The Memphis-based company expects to move more than 17 million boxes on Dec. 12, which is up 10% from the year-earlier period and almost double its daily average volume. It would mark its busiest day in history, shattering its record of 15.6 million on Dec. 13, 2010.
The forecasted gains will derive from FedEx SmartPost, which is fueled in part by e-commerce sales. As with last year, when sales online hit a record high, the company is predicting the retail world will experience a surge in demand for the SmartPost service.

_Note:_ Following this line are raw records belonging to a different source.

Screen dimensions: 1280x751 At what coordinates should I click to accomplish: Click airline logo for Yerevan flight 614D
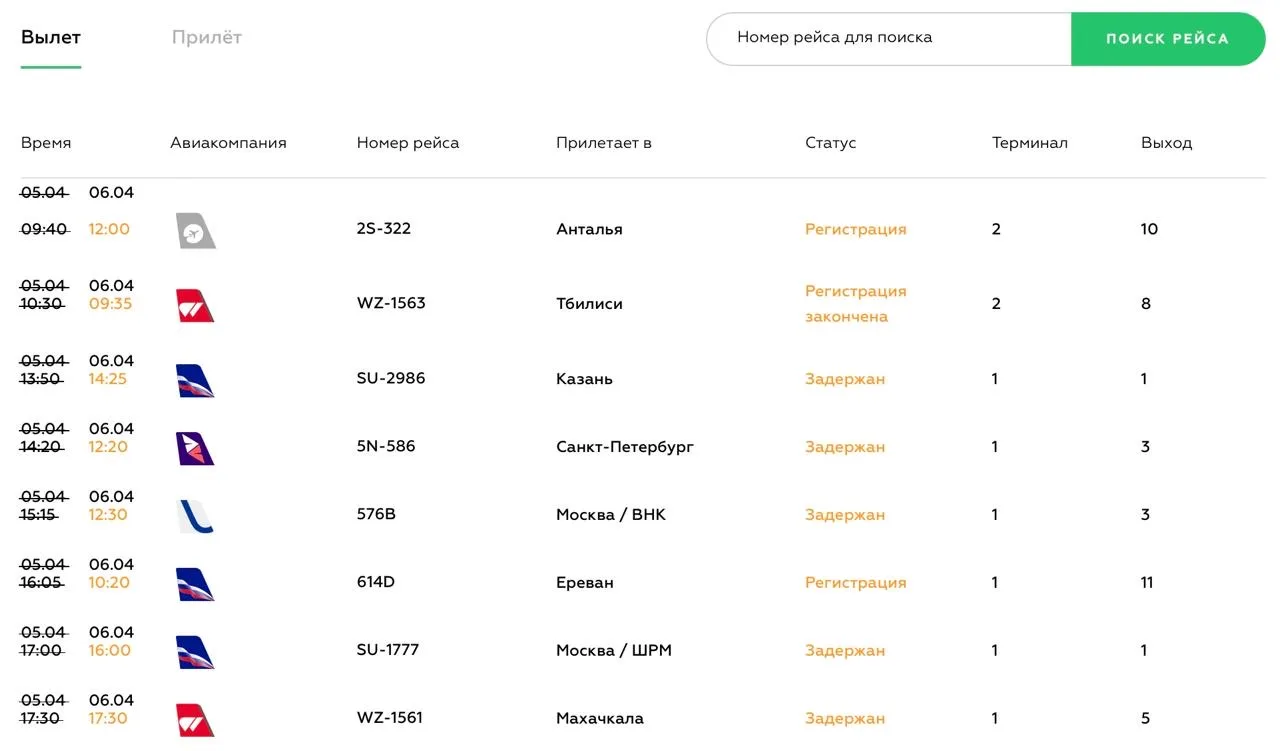[x=195, y=584]
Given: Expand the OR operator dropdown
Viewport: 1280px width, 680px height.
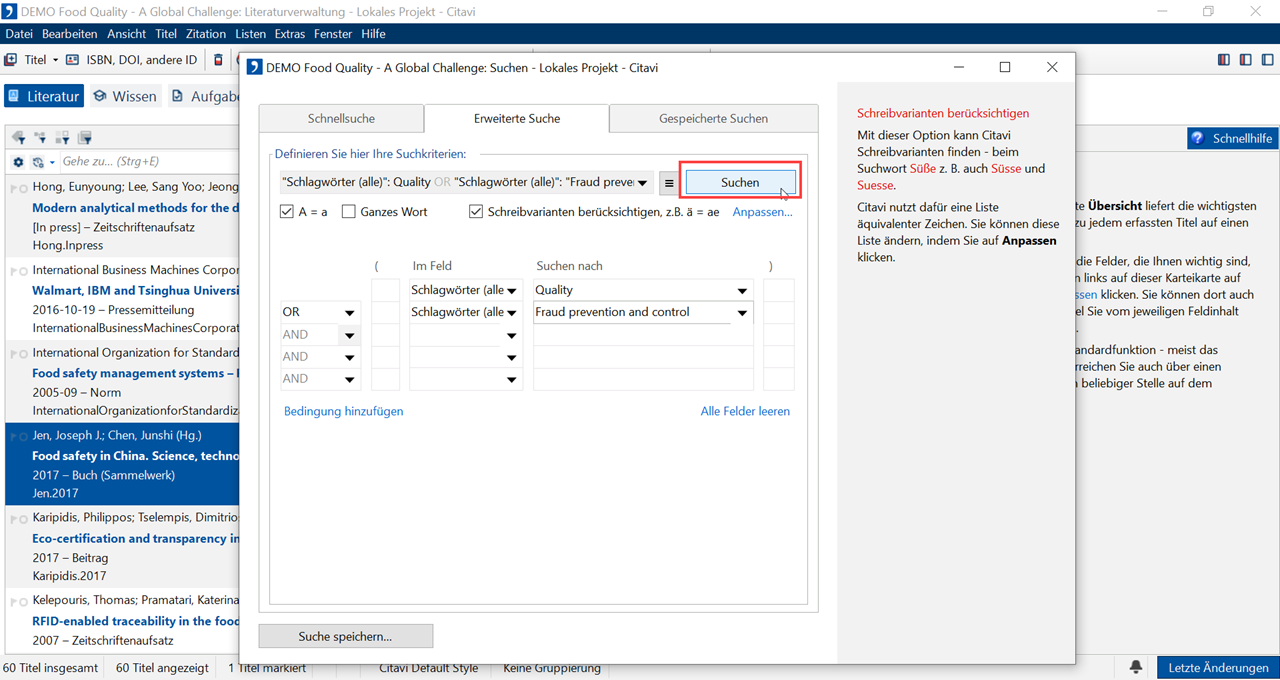Looking at the screenshot, I should pyautogui.click(x=349, y=313).
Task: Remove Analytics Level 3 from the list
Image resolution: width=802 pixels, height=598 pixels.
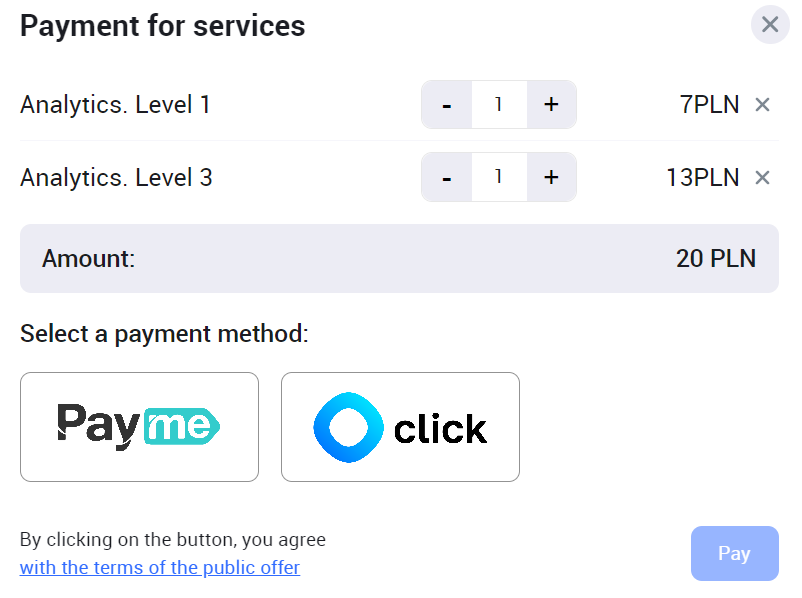Action: pos(762,178)
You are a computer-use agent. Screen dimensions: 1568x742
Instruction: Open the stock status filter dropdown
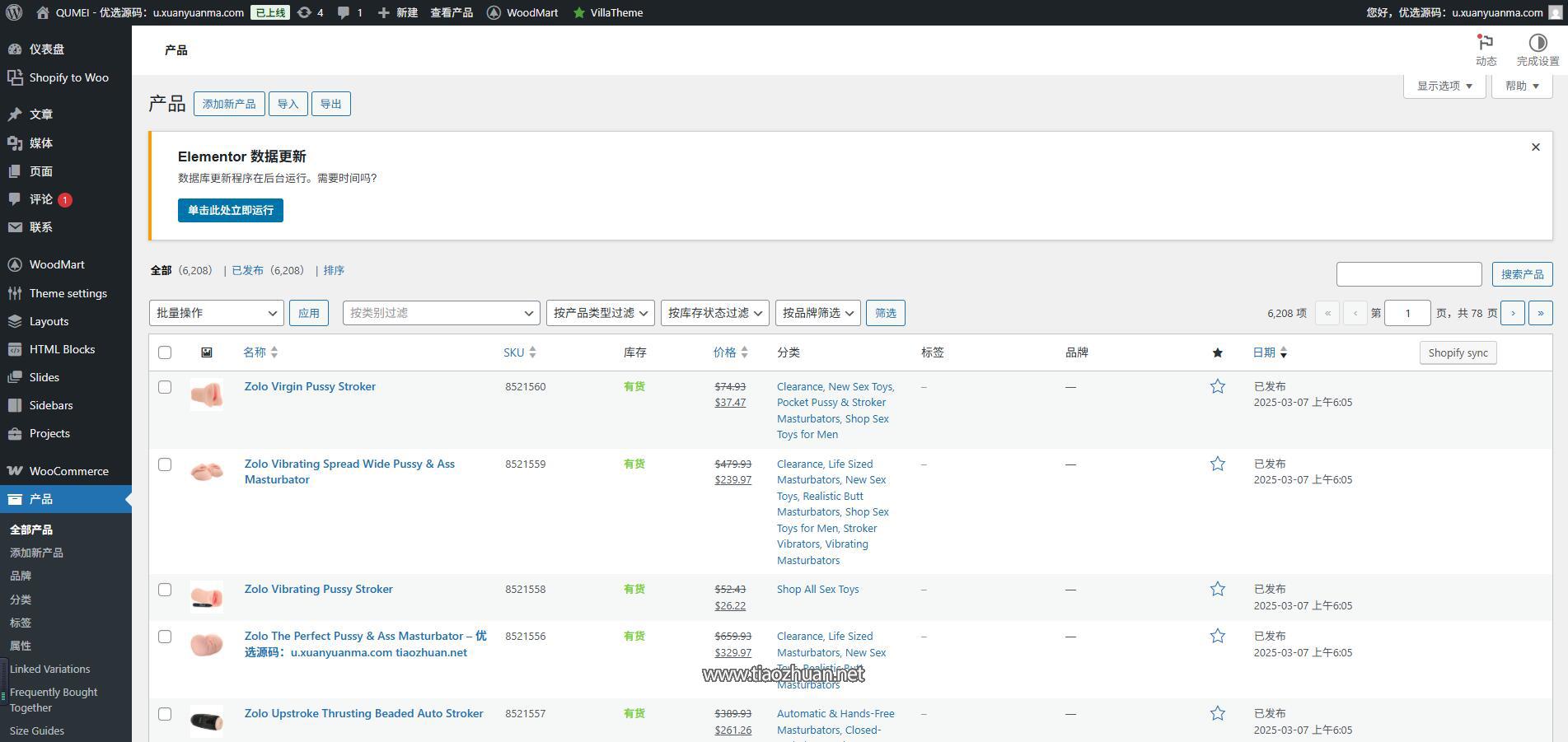(x=715, y=313)
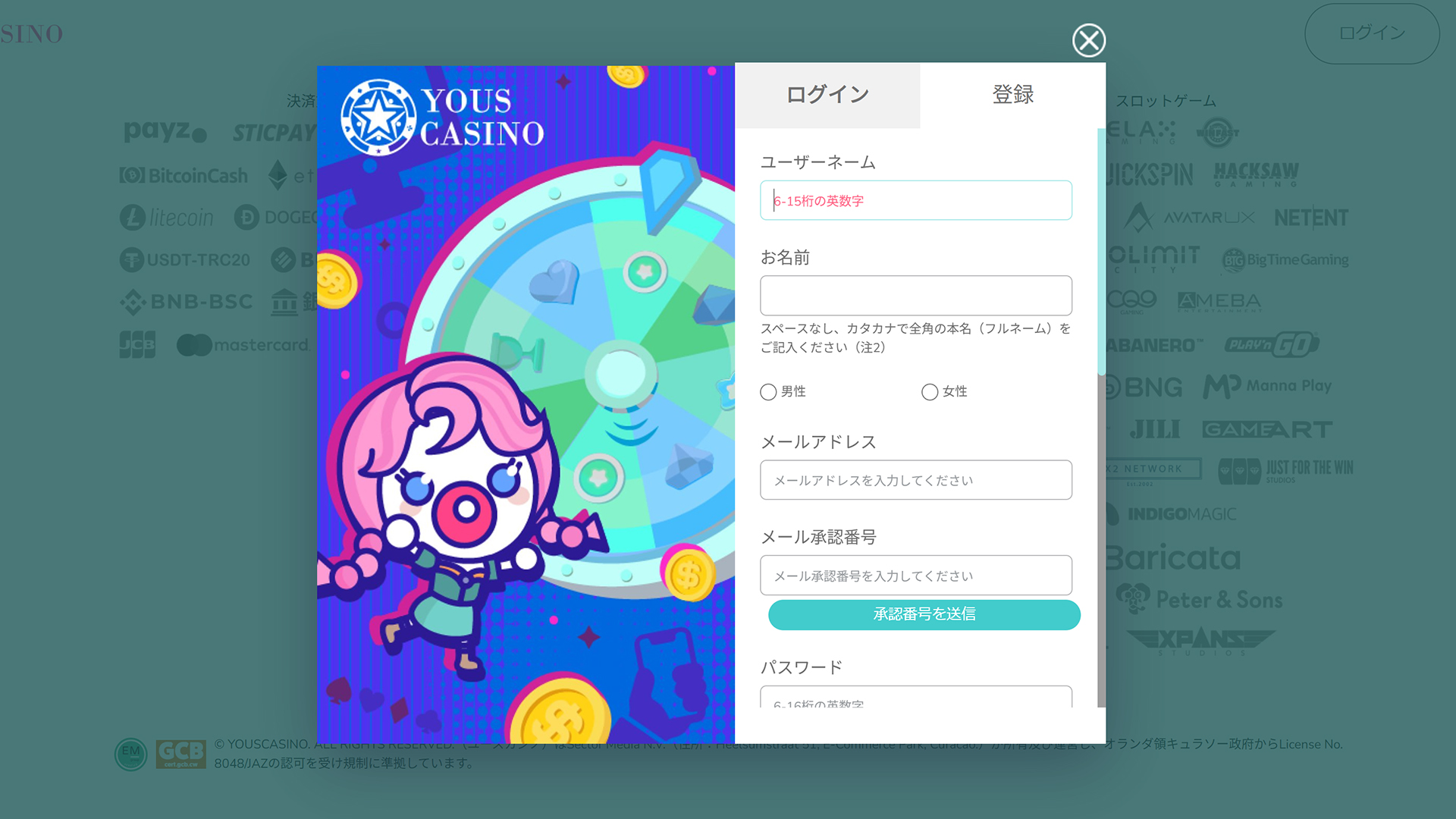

FedEx SmartPost is designed for online retailers and catalogers who ship high volumes of low-weight shipments to residential customers. For the three-month period ended Aug. 31, FedEx SmartPost average daily volume was up 29% year-over-year due to growth in e-commerce.
Between Thanksgiving and Christmas, the busiest shopping period of the year, FedEx forecasts more than 260 million shipments will move through its global shipping networks, which is an increase of 12% from 2010’s holiday season when 232 million shipments were processed.
“As e-commerce continues to grow and demand increases with more customers shopping and conducting their business online, FedEx SmartPost is poised to handle the increase in shipments,” said FedEx CEO Frederick Smith. “More than 290,000 FedEx team members also stand ready to deliver the holidays and enable commerce around the globe.”
Retail inventory such as apparel, electronics and luxury goods from large Internet retailers such as Amazon (NASDAQ:AMZN) will account for a large portion of the company’s holiday sales, FedEx said. The company is expected to increase its workforce by 20,000 with seasonal employees to handle the forecasted surge.
Holiday sales are expected to grow 2.8% during November and December to $465.6 billion, according to the National Retail Federation, and nearly half of shoppers are slated to buy online this year, compared with just 43.9% a year ago.